All that said, I have source versions of all of the exception handlers at the moment so it might be possible to selectively route exceptions, and move just enough of the IP layer to IRAM that we can keep it running while SPI operations take place. I don't really like my chances though, the very simple ota_basic example uses 29KB of IRAM already!

I did some more experiments today, tried pre-emptively erasing all the flash then just calling write() with 256 byte (flash page size) buffers. This is better, erasing a 4KB sector takes ~40ms but writing a page only takes 500us. However it still starts dropping packets at some point, and the retry timer exponential backoff slowdowns kick in.

More investigation & understanding required I think...

@projectgus
Copy link
Contributor Author

Seeing you mention Arduino made me go and take a look there, too. They have their own OTA update protocol over UDP, which I'm guessing will pretty much avoid the problem. It just sends a chunk of the image as a UDP datagram, then waits for an "ack" datagram, then sends the next sector, etc. I'm almost certain this is because they've seen the same problem with dropped packets causing death-by-retry-timer. Maybe @igrr has some insight he can share here?
==================================================
Apply what you read.
a: Transcribe the part of the OTA update thread that opens with the words containing "More investigation &" and closes with "can share here?".
b: Name every figure in the OTA update thread that is given with a unit of data size or time.

Data extract.
==================================================
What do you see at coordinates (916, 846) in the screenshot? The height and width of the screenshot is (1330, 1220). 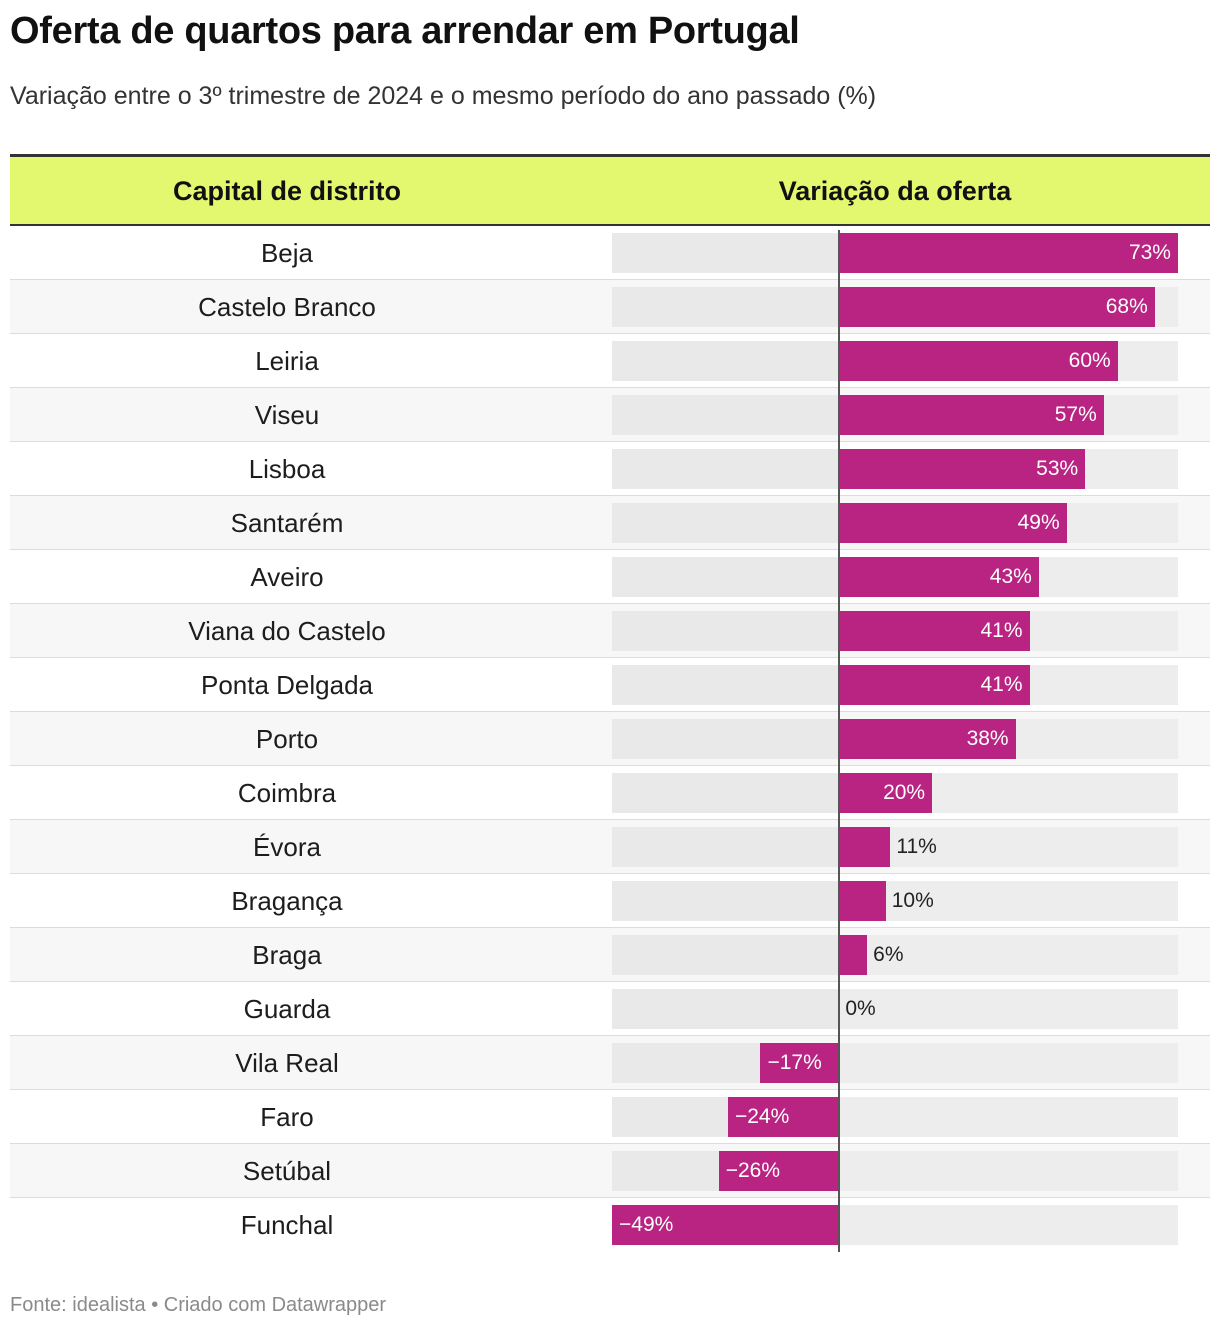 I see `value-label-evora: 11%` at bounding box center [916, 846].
==================================================
Answers to the tasks.
a:
More investigation & understanding required I think...

@projectgus
Copy link
Contributor Author

Seeing you mention Arduino made me go and take a look there, too. They have their own OTA update protocol over UDP, which I'm guessing will pretty much avoid the problem. It just sends a chunk of the image as a UDP datagram, then waits for an "ack" datagram, then sends the next sector, etc. I'm almost certain this is because they've seen the same problem with dropped packets causing death-by-retry-timer. Maybe @igrr has some insight he can share here?

b:
29KB
256 byte
4KB
~40ms
500us